Saturday, July 23, 2011

Waldoes

The engineer pressed his tired eyes against the lenses once more. Inserting his hands into the waldoes' grips he recommenced the rhythmic click-clacking of the cubes of metal in the fuel service area. Their soft, bluish glow reminded him every second of just how dangerous these kinds of operations could be, and he was glad of the layers of indirection the chamber provided.

He had been trying different assembly methods and patterns. Keeping an interstellar drive running was usually uneventful--once cruising speed was reached, just replace a fuel rod now and again and the design took care of itself.

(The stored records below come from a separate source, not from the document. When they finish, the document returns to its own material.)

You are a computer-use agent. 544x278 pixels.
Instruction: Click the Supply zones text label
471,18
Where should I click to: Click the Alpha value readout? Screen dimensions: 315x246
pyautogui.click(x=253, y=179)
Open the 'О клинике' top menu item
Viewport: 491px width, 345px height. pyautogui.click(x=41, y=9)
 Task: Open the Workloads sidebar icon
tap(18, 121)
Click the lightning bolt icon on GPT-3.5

This time was different. The engine had been assembled with one particular pattern of nuclear resonance in mind, with a dozen of the best engineers and a colossal computer working out the simulations, yet a shift in the local values of a few of the universal constants had left it working at less than peak efficiency. They had even planned for this, and only a small change was required to retune the old resonance, but after months in space its vast emptiness was gnawing at him, even with the FTL newscasts. So, without the resources of a shipyard, he was left to mere experimentation, and as he shifted the blocks around he wondered. With this tamper there, this fuel pellet there, a neutron reflector there--almost, but not quite.

Every once in a while his mind would wander and he would visualize his handiwork going critical and taking the ship with it...not pleasant. That was why he hadn't slept well in days--he would wake up in the middle of the night worrying about how he had left the core elements, or wondering if a certain pattern of construction could work.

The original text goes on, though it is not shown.